Marriage is a solution to several problems that cause an infinite number of additional problems. Marriage can heal or worsen your loneliness. Marriage can make you feel much stronger than you really are and a lot weaker than you really are. Marriage can feel like a soothing meditation retreat or a dirty date or a very long lunch with the most mind-bending repetitive human being to ever walk the earth. Each week is a little different from the last.
After my breakdown, I tell Bill I need some time to myself. I can’t keep everyone together anymore. Bill apologizes. He says traveling is stressful. He tells us that we walked a lot, which is hard on his bad knee. He reminds me of how he broke his tooth on a piece of hard bread in Melbourne, a story he told to every person we met ever since Melbourne.
“I remember,” I answer, wishing I didn’t.
Marriage requires amnesia, a mute button, a filter on the lens, a muffler, some blinders, some bumpers, some earplugs, a nap. You have to erase these stories, lose this tape, zoom out, slowly dissolve to black. I’m starting to spend more time in my head. I’m starting to daydream more.
Surviving a marriage requires self-care, alone time, time away, meditation, escape, selfishness. I can’t blame him for being tense, I tell myself while walking around the island alone, headphones on, bird droppings raining down every few feet. I can’t get mad just because he’s a mere mortal with flaws. When I blame him, I just feel guilty, and then I start blaming myself. But I’m just a mere mortal with flaws.

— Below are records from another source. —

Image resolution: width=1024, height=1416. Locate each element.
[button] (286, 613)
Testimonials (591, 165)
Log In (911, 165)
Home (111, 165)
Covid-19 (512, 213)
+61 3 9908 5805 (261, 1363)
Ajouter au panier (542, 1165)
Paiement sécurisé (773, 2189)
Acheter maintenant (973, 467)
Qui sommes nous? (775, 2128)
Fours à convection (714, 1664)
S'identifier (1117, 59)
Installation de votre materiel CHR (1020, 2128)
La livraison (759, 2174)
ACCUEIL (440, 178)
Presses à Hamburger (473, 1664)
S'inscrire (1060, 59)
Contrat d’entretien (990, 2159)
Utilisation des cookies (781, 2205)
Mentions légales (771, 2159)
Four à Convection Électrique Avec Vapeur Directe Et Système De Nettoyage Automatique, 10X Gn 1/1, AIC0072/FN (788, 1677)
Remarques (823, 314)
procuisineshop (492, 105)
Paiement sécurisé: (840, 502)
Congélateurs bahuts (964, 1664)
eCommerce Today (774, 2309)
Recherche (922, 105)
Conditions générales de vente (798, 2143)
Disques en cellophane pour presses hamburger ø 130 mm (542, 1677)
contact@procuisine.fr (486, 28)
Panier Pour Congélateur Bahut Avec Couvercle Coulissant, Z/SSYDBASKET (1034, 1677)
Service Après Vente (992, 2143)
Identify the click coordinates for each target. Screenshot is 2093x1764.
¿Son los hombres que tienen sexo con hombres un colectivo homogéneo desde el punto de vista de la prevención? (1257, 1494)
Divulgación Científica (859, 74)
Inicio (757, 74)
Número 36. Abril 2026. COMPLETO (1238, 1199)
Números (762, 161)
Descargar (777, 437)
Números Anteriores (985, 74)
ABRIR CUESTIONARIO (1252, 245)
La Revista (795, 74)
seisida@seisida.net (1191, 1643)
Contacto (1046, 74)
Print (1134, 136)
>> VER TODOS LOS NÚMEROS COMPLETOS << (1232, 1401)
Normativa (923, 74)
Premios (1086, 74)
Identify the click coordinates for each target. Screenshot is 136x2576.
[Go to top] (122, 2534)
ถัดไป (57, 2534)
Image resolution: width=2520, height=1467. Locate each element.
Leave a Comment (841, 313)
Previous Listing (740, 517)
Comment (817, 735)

After several nights on the island, Bill and I start telling the kids to walk back to the hotel room after dinner and use their phones for as long as they want. Then we have a drink and stare at the ocean without them. We talk about the division of each child’s day: what did the oldest hate today? What decision did the young person question?
During these conversations, I encourage Bill to be more like me: give up control. Relax. Let these birds make their noise and they will soon become silent. Treating them like they’re doing it wrong will only make it worse.